[Word and element location data]
----

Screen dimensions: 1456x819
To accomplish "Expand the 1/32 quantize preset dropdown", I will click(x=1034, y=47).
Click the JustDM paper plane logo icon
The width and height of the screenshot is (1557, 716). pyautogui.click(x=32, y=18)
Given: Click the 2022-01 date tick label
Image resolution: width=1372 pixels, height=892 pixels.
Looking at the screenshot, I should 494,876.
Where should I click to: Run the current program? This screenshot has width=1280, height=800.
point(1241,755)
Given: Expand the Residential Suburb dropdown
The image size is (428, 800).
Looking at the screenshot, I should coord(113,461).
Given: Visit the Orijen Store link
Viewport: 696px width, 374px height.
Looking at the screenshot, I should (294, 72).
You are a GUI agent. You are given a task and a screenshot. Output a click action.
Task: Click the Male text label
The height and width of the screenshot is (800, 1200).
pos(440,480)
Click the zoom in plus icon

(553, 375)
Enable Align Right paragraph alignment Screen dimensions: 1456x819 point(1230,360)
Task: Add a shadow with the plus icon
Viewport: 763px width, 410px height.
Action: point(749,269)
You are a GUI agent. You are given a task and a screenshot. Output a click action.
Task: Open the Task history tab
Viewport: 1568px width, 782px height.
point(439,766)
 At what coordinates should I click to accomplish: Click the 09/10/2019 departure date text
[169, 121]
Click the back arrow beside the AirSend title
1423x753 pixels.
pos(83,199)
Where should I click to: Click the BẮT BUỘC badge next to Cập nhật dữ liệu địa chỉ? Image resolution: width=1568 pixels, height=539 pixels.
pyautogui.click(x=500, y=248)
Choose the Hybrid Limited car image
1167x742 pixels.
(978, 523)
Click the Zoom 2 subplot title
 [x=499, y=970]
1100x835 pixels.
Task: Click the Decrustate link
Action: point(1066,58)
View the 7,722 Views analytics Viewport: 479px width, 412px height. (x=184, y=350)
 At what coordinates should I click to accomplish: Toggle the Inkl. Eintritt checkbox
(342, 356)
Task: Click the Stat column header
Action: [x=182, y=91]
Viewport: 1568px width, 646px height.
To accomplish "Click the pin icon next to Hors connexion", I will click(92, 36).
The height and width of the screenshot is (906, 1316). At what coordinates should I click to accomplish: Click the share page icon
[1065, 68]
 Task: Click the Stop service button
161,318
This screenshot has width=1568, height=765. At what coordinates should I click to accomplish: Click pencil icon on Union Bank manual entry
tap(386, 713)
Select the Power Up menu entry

----

■ Set problem:
Format the lines as a Markdown table with the columns "Row" and "Line," beginning at the line containing "Click the back arrow beside the AirSend title" and continuing through the end of the lines. Leave out any blank lines.

■ Written response:
| Row | Line |
|---|---|
| 1 | Click the back arrow beside the AirSend title |
| 2 | 1423x753 pixels. |
| 3 | pos(83,199) |
| 4 | Where should I click to: Click the BẮT BUỘC badge next to Cập nhật dữ liệu địa chỉ? Image resolution: width=1568 pixels, height=539 pixels. |
| 5 | pyautogui.click(x=500, y=248) |
| 6 | Choose the Hybrid Limited car image |
| 7 | 1167x742 pixels. |
| 8 | (978, 523) |
| 9 | Click the Zoom 2 subplot title |
| 10 |  [x=499, y=970] |
| 11 | 1100x835 pixels. |
| 12 | Task: Click the Decrustate link |
| 13 | Action: point(1066,58) |
| 14 | View the 7,722 Views analytics Viewport: 479px width, 412px height. (x=184, y=350) |
| 15 |  At what coordinates should I click to accomplish: Toggle the Inkl. Eintritt checkbox |
| 16 | (342, 356) |
| 17 | Task: Click the Stat column header |
| 18 | Action: [x=182, y=91] |
| 19 | Viewport: 1568px width, 646px height. |
| 20 | To accomplish "Click the pin icon next to Hors connexion", I will click(92, 36). |
| 21 | The height and width of the screenshot is (906, 1316). At what coordinates should I click to accomplish: Click the share page icon |
| 22 | [1065, 68] |
| 23 |  Task: Click the Stop service button |
| 24 | 161,318 |
| 25 | This screenshot has width=1568, height=765. At what coordinates should I click to accomplish: Click pencil icon on Union Bank manual entry |
| 26 | tap(386, 713) |
| 27 | Select the Power Up menu entry |